A school shooting at Annunciation Catholic Church in Minneapolis became the first recorded school shooting of the new school year. Education Week reports more than two dozen K–12 shootings during the previous school year. Children cried and scrambled in a place meant to be safe as officials and community members reacted. Governor Tim Walz emphasized that such incidents should not happen. Principal Matthew DeBoer had planned a theme of hope but described the immediate loss of two children and urged prayer paired with concrete action, calling for community support to prevent recurrence.
The tragedy this week at Annunciation Catholic Church in Minneapolis marked the first school shooting of the new school year.
We sputter for words that have become dulled from repetition like "tragic," "heartbreaking," and "outrageous" because, as Minnesota's Governor Tim Walz said this week at one of the press conferences of grim-faced public officials, "There shouldn't be words for these types of incidents since they should not happen." But it has come to happen over and over in America. Children run for their lives from classrooms and playgrounds.
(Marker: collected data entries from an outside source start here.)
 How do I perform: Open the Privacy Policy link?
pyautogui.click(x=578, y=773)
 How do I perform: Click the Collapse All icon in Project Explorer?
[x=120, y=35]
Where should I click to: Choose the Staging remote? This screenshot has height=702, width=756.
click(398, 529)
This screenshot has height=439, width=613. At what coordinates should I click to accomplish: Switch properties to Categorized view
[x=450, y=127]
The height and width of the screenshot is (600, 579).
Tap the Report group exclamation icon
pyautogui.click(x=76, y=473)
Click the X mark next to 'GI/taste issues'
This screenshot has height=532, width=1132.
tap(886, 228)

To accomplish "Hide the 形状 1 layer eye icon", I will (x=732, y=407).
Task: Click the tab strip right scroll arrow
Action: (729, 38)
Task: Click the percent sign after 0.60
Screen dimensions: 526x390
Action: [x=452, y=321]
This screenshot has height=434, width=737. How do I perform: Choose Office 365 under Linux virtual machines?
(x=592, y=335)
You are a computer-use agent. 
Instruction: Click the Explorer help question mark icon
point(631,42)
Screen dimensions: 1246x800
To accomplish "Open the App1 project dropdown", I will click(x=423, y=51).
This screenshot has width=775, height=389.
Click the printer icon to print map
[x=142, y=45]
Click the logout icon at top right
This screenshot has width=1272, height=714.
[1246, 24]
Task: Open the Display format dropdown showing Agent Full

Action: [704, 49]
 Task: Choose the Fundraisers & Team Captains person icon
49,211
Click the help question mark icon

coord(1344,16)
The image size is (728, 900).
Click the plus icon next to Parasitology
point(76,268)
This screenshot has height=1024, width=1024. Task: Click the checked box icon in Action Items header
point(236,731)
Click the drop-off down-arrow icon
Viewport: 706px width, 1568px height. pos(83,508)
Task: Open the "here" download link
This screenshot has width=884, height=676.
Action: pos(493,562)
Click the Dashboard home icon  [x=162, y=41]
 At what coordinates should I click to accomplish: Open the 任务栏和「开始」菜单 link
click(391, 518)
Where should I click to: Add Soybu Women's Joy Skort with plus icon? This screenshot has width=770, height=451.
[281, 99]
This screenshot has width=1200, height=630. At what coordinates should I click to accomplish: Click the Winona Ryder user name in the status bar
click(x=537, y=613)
Matthew DeBoer, the principal of Annunciation Catholic School, told a press conference that he'd planned for this school year's theme to come from the Book of Jeremiah: "a future filled with hope." "There's nothing that happened today that can fill us with hope," the principal said. "We lost two angels today" "We can't change the past," he said. "But we can do something about the future. There's an African proverb that says, 'When you pray, move your feet.' So I beg you, and I ask you to please pray, but don't stop with your words. Let's make a difference and support this community, these children, these families and teachers, never again can we let this happen."
Collection
[
|
...
]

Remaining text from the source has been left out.